El esfuerzo nacional educativo debe ser máximo en términos de los recursos invertidos, pero deben ser invertidos en buenos programas. No bastan los recursos financieros, hacen falta también proyectos reales de educación con conocimiento de causa para poder llevar a cabo avances efectivos.
En la Declaracion mundial sobre la educación superior en el siglo XXI, de la UNESCO, firmada por 180 países el 9 de octubre de 1998, dice:
«La segunda mitad de nuestro siglo pasará a la historia de la educación superior como la época de expansión más espectacular; a escala mundial, el número de estudiantes matriculados se multiplicó por más de seis entre 1960 (13 millones) y 1995 (82 millones). Pero también es la época en que se ha agudizado aún más la disparidad, que ya era enorme, entre los países industrialmente desarrollados, los países en desarrollo y en particular los países menos adelantados en lo que respecta al acceso a la educación superior y la investigación y los recursos de que disponen. Ha sido igualmente una época de mayor estratificación socioeconómica y de aumento de las diferencias de oportunidades de enseñanza dentro de los propios países, incluso en algunos de los más desarrollados y más ricos. Si carece de instituciones de educación superior e investigación adecuadas que formen a una masa crítica de personas cualificadas y cultas, ningún país podrá garantizar un auténtico desarrollo endógeno y sostenible; los países en desarrollo y los países pobres, en particular, no podrán acortar la distancia que los separa de los países desarrollados industrializados.»
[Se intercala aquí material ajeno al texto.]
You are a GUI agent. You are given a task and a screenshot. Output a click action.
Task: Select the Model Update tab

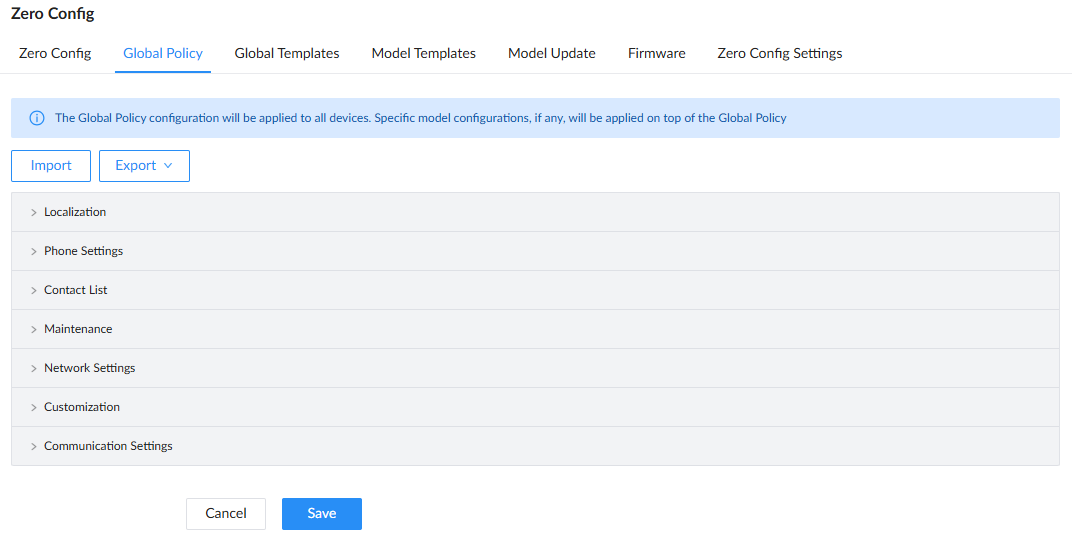click(552, 53)
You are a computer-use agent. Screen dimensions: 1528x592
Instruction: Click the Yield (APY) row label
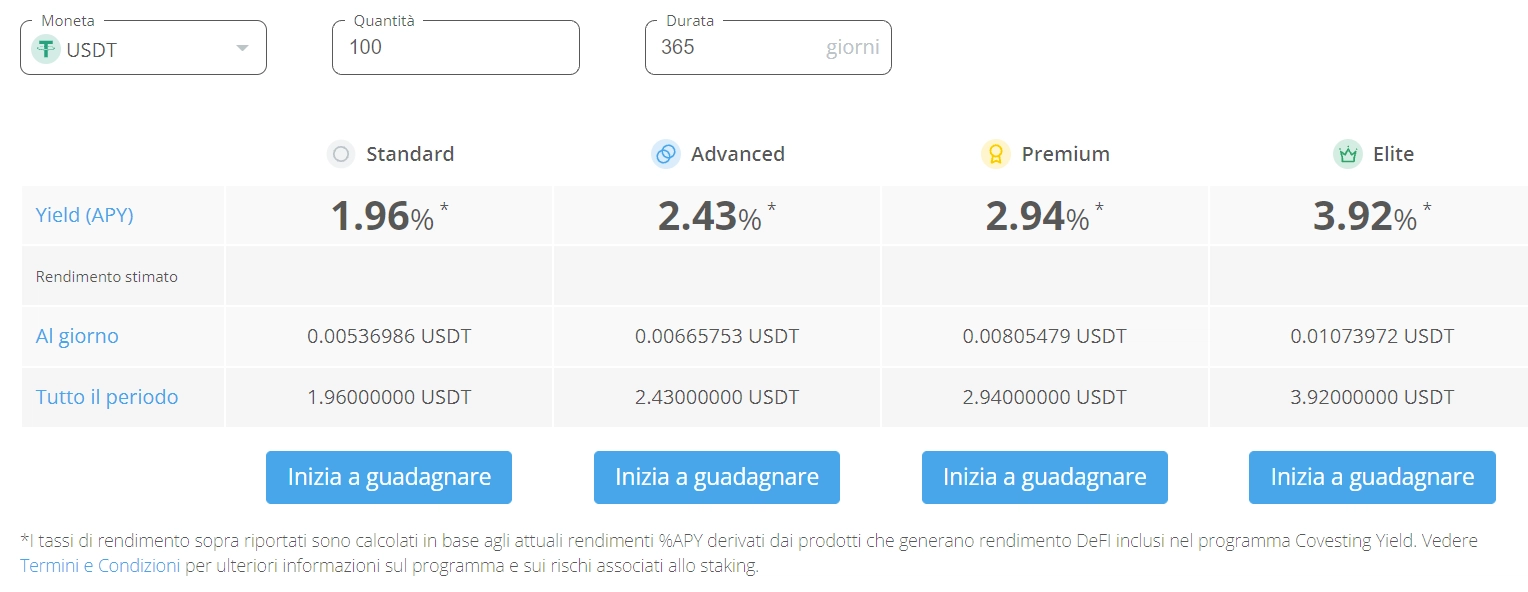pos(84,215)
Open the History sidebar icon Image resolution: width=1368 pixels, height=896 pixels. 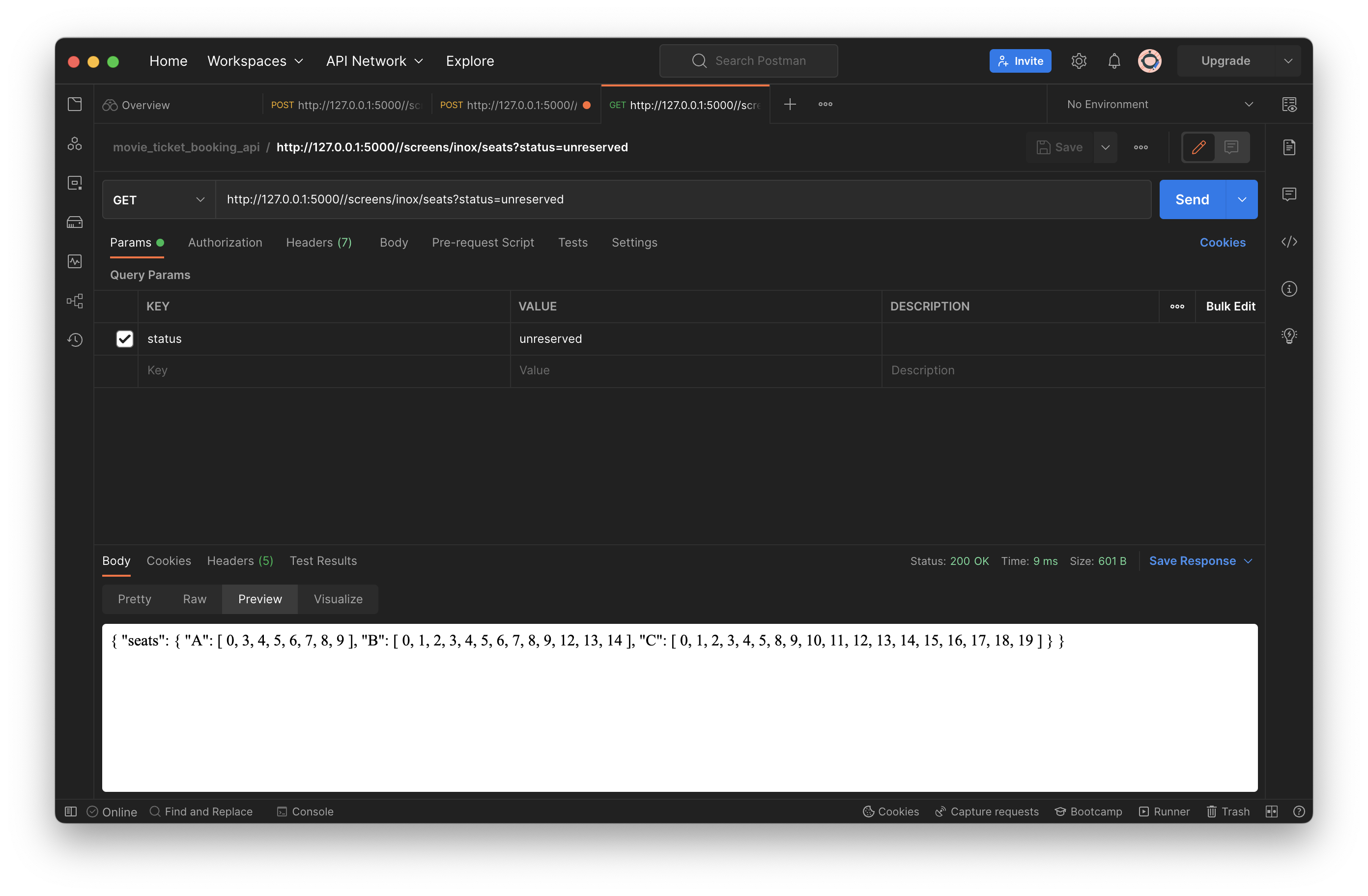pos(75,339)
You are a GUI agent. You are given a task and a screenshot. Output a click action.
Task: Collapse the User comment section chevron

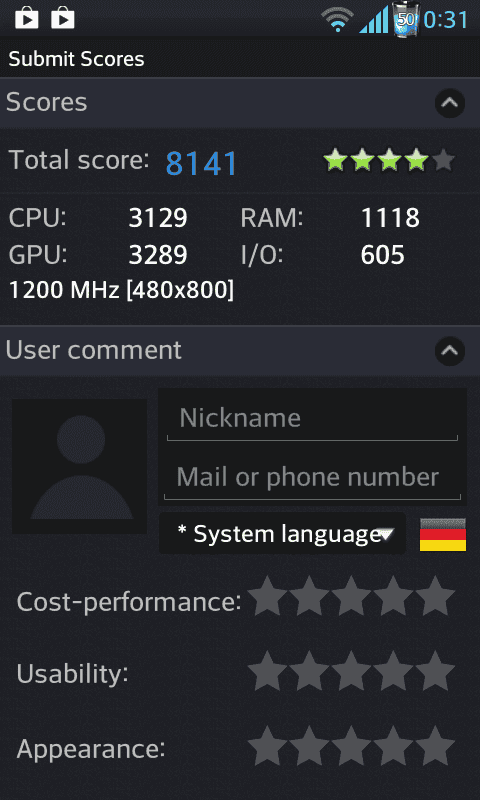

Conforme el tiempo avanza, la educación cada vez se vuelve más intensiva en capital, debido al desarrollo científico tecnológico y, por tanto, es indispensable hacer una inversión relativa por alumno más cuantiosa que en el pasado para formar a los ciudadanos.
En tanto, el gobierno toma decisiones en sentido contrario. El tiempo pasa y esas tesis que firmamos en 1998 en el seno de la UNESCO, donde reconocemos la imposibilidad del desarrollo sin contar con un amplio sistema de educación superior de alta calidad, siguen siendo letra muerta.
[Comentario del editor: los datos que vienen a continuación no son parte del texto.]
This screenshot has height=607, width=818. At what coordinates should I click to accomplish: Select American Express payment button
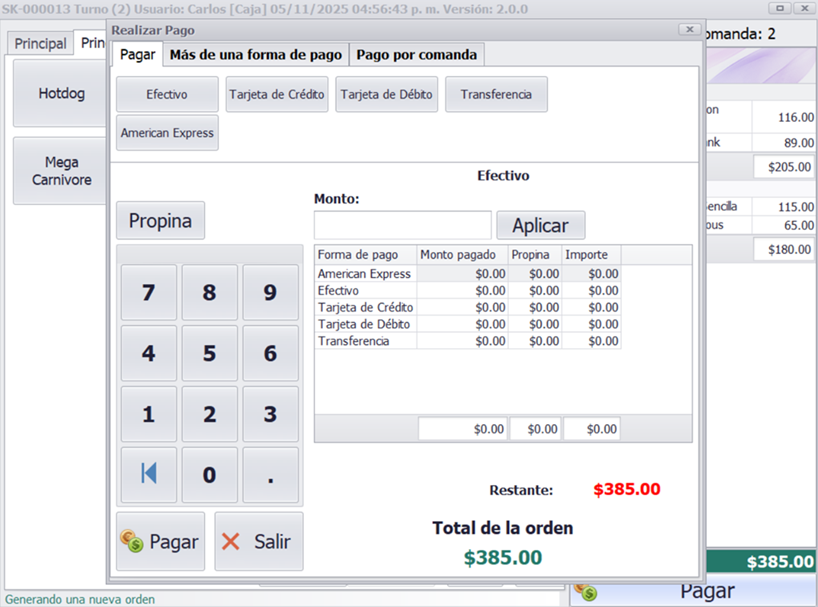click(167, 132)
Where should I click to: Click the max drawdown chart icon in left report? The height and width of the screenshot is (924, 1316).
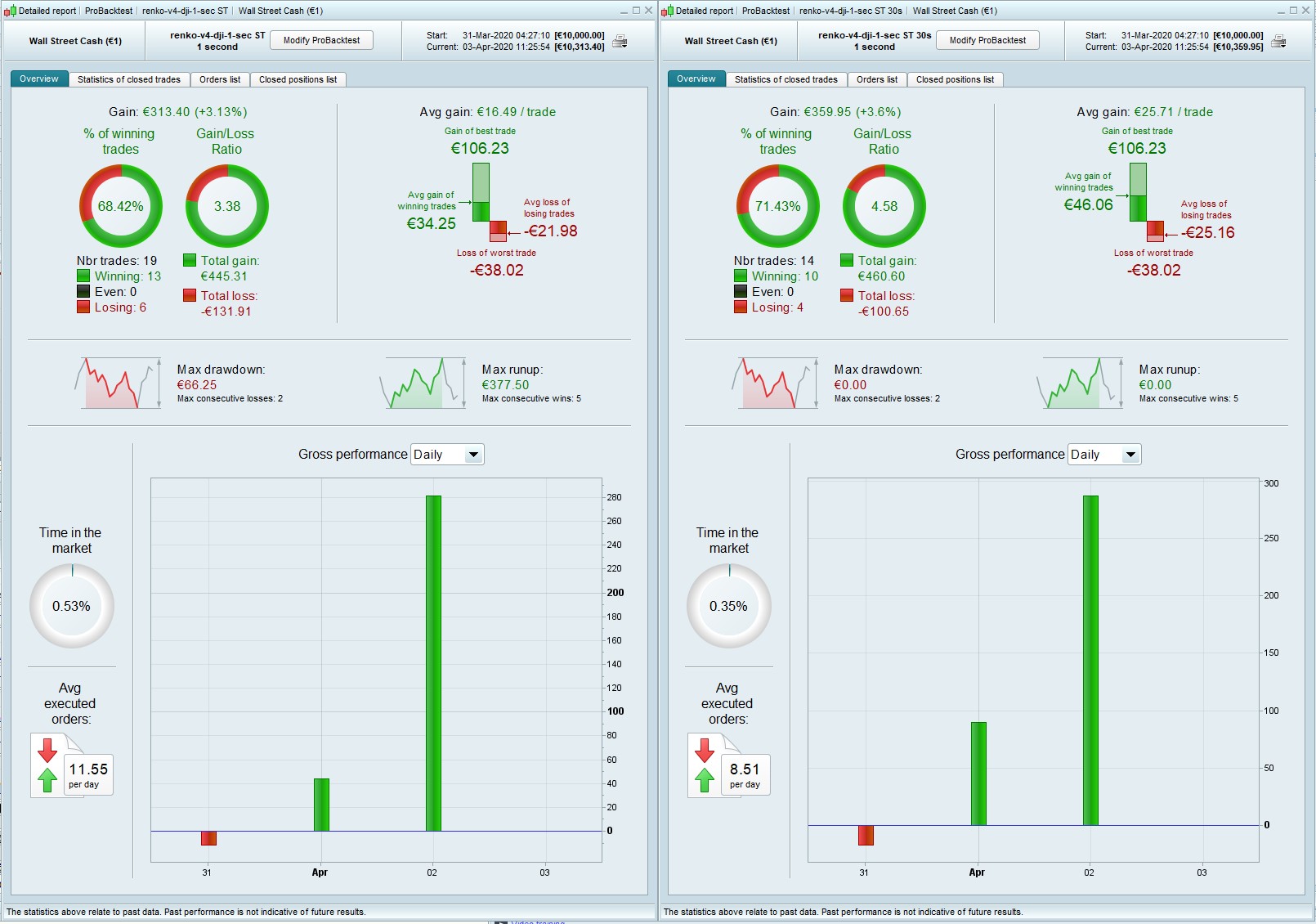118,383
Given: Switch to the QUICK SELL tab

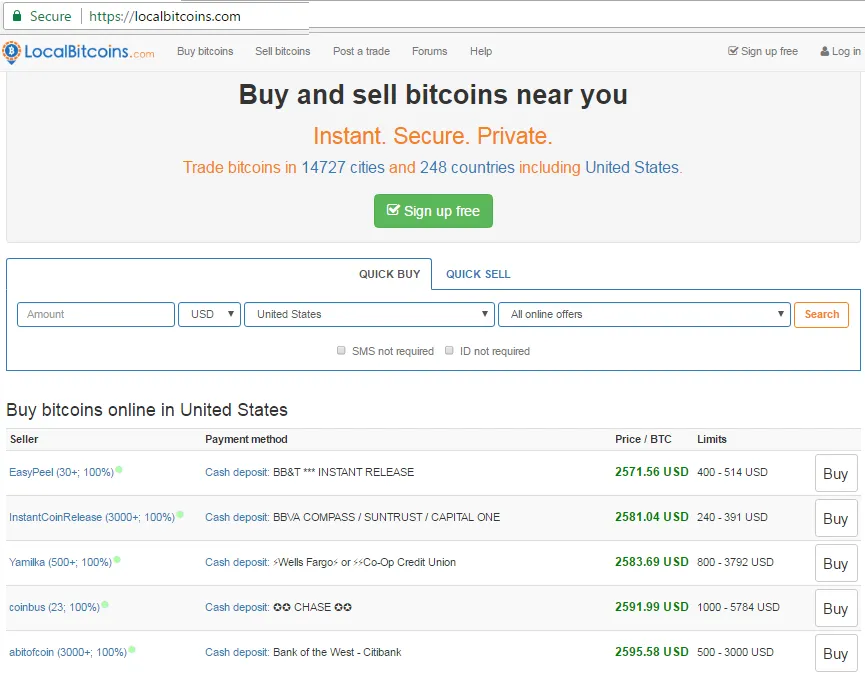Looking at the screenshot, I should click(478, 274).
La primera tragedia de nuestra educación superior es la pésima calidad de la educación previa, la educación elemental y el bachillerato.
No hay un proyecto capaz de sacar del pantano del SNTE a la educación básica; la escuela secundaria y el bachillerato, que deben enseñar a pensar a los alumnos, no cumplen en absoluto esta tarea indispensable; tampoco es posible un proyecto de desarrollo de alcance nacional sobre la educación superior. Estas mismas instituciones no alcanzan a percatarse de que la forma en que se ejerce la autonomía universitaria es el primer obstáculo para construir un programa nacional de educación superior: si cada una lleva a cabo lo que cree más conveniente, nuestro resultado nacional en esta materia es el que nadie se propuso; es la resultante de la acción descoordinada del conjunto.
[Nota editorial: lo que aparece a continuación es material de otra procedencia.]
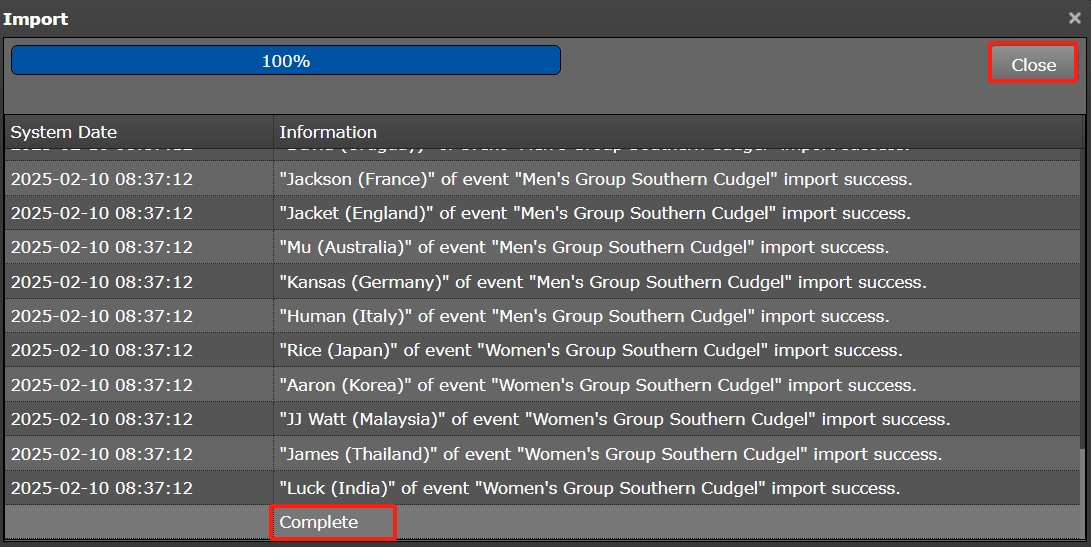Click the Import dialog title text
The width and height of the screenshot is (1091, 547).
pyautogui.click(x=36, y=18)
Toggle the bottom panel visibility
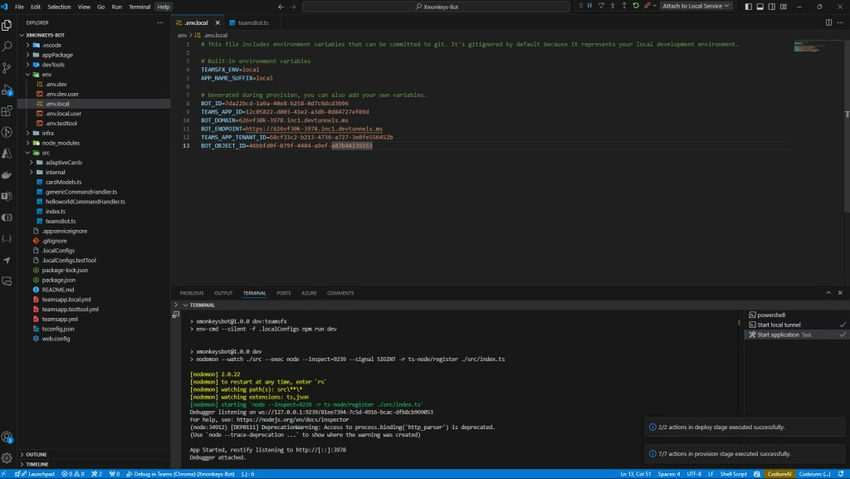 [760, 6]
Nuestra segunda tragedia, por tanto, es que no son las propias instituciones de educación superior las que pueden poner remedio a este gravísimo problema. Es la representación nacional, en el seno del Congreso de la Unión, la institución capaz de construir un proyecto nacional, si estuviera en conocimiento de causa. Pero el Congreso siempre ha hecho a un lado este dificilísimo problema con la coartada de la autonomía. Es la más cómoda forma de deshacerse de un problema demasiado grande, demasiado difícil, demasiado complejo políticamente hablando. Mejor enterrar la cabeza en el suelo como el inteligente avestruz.